As with all statistical approaches, we are not concerned with any rules per se, as in the rules of syntax, grammar or semantics. We expect that given enough data samples and with the right approach, we can discover these rules as latent encodings in the data as expressed through functions whose raw inputs are the sample space of the tokens (i.e. word embeddings). 

Given that self-attention patterns are, as just discussed in the `boy... hit` exmpample, spread across the surrounding texts in different ways, we can see how the self-attention many-to-may (or Set2Set) architecture caters well for that consideration:

![](https://d2l.ai/_images/cnn-rnn-self-attention.svg)

As a reminder, the attention architecture can be completely parallel, requiring no iterative operations (unlike an RNN).

Of course, we can immediately see an interesting question that arises from this diagram. Why should it be the case that with images we don't apply the same self attentional approach. Although we know that the data structure is a 2D pixel, the pixel-content distributions of natural images (or most likely any rule-based image generator) are not necessarily bound to the relatively arbitrary coincidence with an overlaying grid.

Yes -- you have guessed it -- we can use transformers for image processing (though not discussed here).

# Completing the Encoder Block

Thus far we have described and hopefully explained the workings and intuitions of Multi-headed Attention including some of the implementation details of the D2L code with its masked softmax and parallel (partitioned) weights matrices for `Q,K,V`.

Now let's turn our attention to how this component is incorporated into a complete encoder block.

Attention is able to perform parallel operations on all tokens at once. We have no means to compute self-attention based upon position. In other words, if we compare `token_A` with `token_B`, it makes no difference where these tokens lie in the set, or in relation to each other. However, positional consideration is clearly important for language because position matters. Consider the following sentences, both with an identical set of words:

- `The man did it, said the boy.`
- `The man said the boy did it.`

We can expect in our embedding space to probably find features that connect nouns capable of speech, like `man` and `boy` will be related to speech acts, like `said`. So, from a self-attention perspective, it would be reasonable to expect that word `said` ought to pay attention to the words `boy, man`. However, clearly position in the sequence matters, as the two sentences illustrate wherein very opposite meanings are obtained with exactly the same set of words.

[Rows from a dataset]
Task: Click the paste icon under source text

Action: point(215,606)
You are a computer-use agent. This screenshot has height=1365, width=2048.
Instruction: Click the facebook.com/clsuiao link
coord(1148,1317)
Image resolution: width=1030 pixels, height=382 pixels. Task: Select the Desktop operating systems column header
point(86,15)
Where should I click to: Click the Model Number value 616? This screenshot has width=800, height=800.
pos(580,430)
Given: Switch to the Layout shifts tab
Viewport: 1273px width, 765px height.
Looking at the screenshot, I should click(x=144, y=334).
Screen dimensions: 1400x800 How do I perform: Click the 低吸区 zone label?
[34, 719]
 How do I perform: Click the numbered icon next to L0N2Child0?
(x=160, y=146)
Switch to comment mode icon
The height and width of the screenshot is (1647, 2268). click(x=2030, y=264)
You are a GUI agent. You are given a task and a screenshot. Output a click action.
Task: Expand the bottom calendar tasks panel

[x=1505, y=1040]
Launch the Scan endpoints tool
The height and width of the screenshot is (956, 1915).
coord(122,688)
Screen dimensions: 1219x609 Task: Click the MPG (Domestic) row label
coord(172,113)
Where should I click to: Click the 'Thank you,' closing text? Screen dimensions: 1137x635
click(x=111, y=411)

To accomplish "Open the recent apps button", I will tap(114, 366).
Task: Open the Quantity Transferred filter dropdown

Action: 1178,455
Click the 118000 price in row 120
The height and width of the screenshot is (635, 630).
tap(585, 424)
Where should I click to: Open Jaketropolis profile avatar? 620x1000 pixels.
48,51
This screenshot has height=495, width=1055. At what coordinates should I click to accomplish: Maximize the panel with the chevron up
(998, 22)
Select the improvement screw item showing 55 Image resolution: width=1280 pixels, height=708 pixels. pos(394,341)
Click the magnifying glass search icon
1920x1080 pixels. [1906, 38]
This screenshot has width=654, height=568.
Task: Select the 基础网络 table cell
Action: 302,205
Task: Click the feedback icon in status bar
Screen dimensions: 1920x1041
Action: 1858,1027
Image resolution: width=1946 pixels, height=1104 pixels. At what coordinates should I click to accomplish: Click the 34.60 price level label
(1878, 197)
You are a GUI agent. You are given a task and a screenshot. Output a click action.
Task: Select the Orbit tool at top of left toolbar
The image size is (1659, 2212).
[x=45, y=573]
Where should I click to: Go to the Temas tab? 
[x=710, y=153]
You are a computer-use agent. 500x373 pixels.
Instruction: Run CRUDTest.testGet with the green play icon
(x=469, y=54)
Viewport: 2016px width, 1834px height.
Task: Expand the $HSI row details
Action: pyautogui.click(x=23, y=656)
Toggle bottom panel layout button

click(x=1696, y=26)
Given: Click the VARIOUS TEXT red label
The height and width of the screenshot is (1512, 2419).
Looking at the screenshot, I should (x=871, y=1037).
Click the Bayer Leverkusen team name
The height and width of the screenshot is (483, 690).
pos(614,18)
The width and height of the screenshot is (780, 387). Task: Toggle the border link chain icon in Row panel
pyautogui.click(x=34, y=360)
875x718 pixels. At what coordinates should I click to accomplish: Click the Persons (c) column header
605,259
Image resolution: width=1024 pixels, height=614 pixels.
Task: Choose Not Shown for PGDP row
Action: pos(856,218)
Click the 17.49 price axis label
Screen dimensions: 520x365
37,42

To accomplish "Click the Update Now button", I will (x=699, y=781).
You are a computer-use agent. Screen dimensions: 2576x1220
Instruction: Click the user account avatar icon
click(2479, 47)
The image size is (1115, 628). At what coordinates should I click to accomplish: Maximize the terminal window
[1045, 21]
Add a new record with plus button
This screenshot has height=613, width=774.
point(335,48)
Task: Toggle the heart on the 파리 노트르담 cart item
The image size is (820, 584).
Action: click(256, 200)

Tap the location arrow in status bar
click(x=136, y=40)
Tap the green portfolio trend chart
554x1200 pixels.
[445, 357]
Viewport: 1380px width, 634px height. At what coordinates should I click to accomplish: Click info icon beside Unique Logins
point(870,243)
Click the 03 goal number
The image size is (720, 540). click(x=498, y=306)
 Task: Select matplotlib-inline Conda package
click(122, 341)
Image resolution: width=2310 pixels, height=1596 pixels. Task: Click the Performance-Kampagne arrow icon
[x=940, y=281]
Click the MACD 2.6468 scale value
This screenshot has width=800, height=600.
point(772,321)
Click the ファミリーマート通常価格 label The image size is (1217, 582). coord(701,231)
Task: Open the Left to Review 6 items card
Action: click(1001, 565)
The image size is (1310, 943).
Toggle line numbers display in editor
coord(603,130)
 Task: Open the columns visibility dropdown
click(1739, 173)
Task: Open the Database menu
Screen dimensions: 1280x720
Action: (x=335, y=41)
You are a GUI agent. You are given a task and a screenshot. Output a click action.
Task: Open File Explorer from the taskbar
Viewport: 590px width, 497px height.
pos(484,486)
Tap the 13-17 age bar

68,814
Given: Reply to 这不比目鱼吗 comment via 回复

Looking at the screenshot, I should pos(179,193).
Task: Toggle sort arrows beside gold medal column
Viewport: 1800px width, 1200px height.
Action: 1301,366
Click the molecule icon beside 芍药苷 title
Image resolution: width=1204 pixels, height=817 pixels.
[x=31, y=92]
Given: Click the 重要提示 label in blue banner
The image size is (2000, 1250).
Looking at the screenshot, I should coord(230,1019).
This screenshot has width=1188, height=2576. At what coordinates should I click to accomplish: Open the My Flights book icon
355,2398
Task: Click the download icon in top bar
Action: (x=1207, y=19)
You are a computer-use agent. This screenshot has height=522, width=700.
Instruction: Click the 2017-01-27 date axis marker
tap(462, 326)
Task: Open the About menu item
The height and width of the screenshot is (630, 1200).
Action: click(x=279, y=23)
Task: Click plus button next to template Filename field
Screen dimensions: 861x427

§ **SHORT EXERCISE A**
Answer these about the self-attention passage:
(i) What kind of operation does the attention architecture not require, unlike an RNN?
(ii) What are the two example sentences built from an identical set of words?
(iii) Which word should pay attention to the words `boy, man`?
§ **SHORT EXERCISE B**
Please pick up the self-attention passage after its last sentence and continue it.

§ **WRITTEN RESPONSE A**
(i) Iterative operations.
(ii) `The man did it, said the boy.` and `The man said the boy did it.`
(iii) `said`.

§ **WRITTEN RESPONSE B**
Therefore, it would be preferable if we could incorporate the positional information into the self-attention. Perhaps this seems obvious and you thought this was already the case, but our function currently has no regard for position.

We therefore need to find a way to add positional encoding into our approach.

Perhaps the easiest way to understand a possible approach is to consider positional encodings that are learned, not unlike embeddings. This is the method discussed in the Transformers book and is fairly easy to appreciate.

Their proposed approach involves adding a second embedding layer to the input:

In [37]:
class Embeddings(nn.Module):
    def __init__(self, vocab_size, hidden_size, max_position_embeddings):
        super().__init__()
        self.token_embeddings = nn.Embedding(vocab_size, 
                                             hidden_size)
        self.position_embeddings = nn.Embedding(max_position_embeddings,
                                                hidden_size)
        self.layer_norm = nn.LayerNorm(hidden_size, eps=1e-12)
        self.dropout = nn.Dropout()

    def forward(self, input_ids):
        # Create position IDs for input sequence
        seq_length = input_ids.size(1)
        position_ids = torch.arange(seq_length, dtype=torch.long).unsqueeze(0)
        # Create token and position embeddings
        token_embeddings = self.token_embeddings(input_ids)
        position_embeddings = self.position_embeddings(position_ids)
        # Combine token and position embeddings
        embeddings = token_embeddings + position_embeddings
        embeddings = self.layer_norm(embeddings)
        embeddings = self.dropout(embeddings)
        return embeddings

In [38]:
# Recall our original sequence tokenized in the Bert one-hot space
words

tensor([[[ 7592,  2088,     0,     0,     0,     0],
         [ 1996,  4937,  2938,  2006,  1037, 13523]],

        [[ 1996,  2158,  2743,  3435,     0,     0],
         [ 3828,  1996,  2088,     0,     0,     0]]])

In [39]:
words.shape

torch.Size([2, 2, 6])

In [40]:
pos_emb = Embeddings(vocab_size, embedding_dim, 8)
print(pos_emb(words[0]).shape) # words[0] is a single batch

torch.Size([2, 6, 768])


In this method, we take a Pytorch [embeddings component](https://pytorch.org/docs/stable/generated/torch.nn.Embedding.html#torch.nn.Embedding) (`nn.Embedding(vocab_size, embedding_dim)`) and we add another vector that maps position to an encoded embedding space in the same dimension as the token space.

![](https://i0.wp.com/kikaben.com/wp-content/uploads/2022/04/image-376.png?w=800&ssl=1)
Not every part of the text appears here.